Because of the messiness of this dataset, it's hard to draw any real conclusions of whether people are tweeting more positively about weather during specific storm events. Looking at the tweets more generally, shows us that there are generally more positive tweets when the word "weather" is mentioned. Based off of the grouping of sentiment, we see that the proportion of positive tweets to negative tweets is decreased in cases of extreme weather (graph is revisited below). This goes to show that it's most likely that extreme weather does in some ways cause people to write more about the weather negatively. However, we see that the total number of tweets about the weather during an extreme storm versus none isn't that much different which goes to say we probably see weather at a smaller and less global level. This is probably why drought tweets don't sound as drastic because it's hard to observe a drought than something like heavy rain.
When we look at the other graph of the words used throughout the document, we see that the most frequent words are positive and talk about good weather. In the Word2Vec, it drew out that the words most similar to weather are describing the time of the day (like the morning), but in looking more closely at hot and cold, hot is most similar with summer and fall and cold is with winter (as for seasons). This twitter set contains tweets from fall to winter so this makes sense. Cold has has 'hate' and 'crazy' while Hot has 'gloomy' as its second most similar word. But when you look at autumn (which has hot temperatures depening on where you live) you see that it gives off a mixed feeling as it's "gloomy, gorgeous, and beautiful."
Mixing datasets is a messy task because it's not clear if you're seeing real connections, but from these analyses we can see that there is some connection between extreme weather and negativity because when we dive the tweets into extreme weather versus the "none" we start to see more negativity and polarity. When we look at the tweets as a whole, we see that the top words are mostly positive which I did not expect, but rethinking about it, a lot of people tend to take notice of when the weather is good and tweet about when it's a perfect day to be outside. This is why we have a lot of positive tweets.
In general, people tend to tweet about things they feel have an effect on them.
If this analysis were to be done again, it would require better cleaning of the dataset (and more machine power). But in general, I think this research was good for exploring possibilities of when people might be prompted to talk start mentioning weather. I only looked for tweets that had the word weather, but it would have been better to use a dictionary that had terms used to describe the weather. In addition, using a weighted dictionary or a better sentiment analysis would make this analysis strong.

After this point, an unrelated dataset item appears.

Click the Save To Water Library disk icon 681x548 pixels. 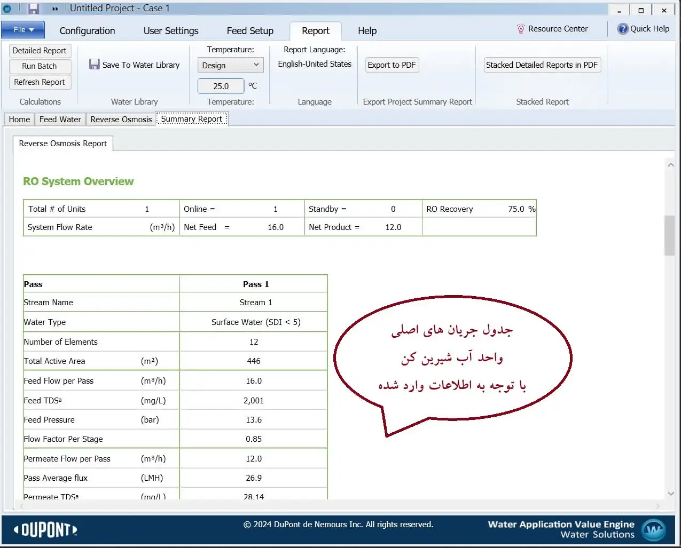95,65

I hope that in the future, people will continue to use text analysis as a way to categorize and bring together different disciplines because it can add more dimensions to things we don't really think much about. The weather, it's always there and always changing, but it's hard to really consciously realize that it might be what's making you feel off. There are studies that say that yes extreme weather is doing this, but they always preempt people to talk about the weather, put people in isolated case studies and also how people feel about weather is also very subjective. Therefore, it's necessary to find a way, even if it's a little messy, that can analyse and allow us to look at what we have been doing and being able to separate ourself a little (which counting words does). But ulimtately, we have to re-insert our own opinions back to think if this makes sense and ultimately, these techniques are best for exploring.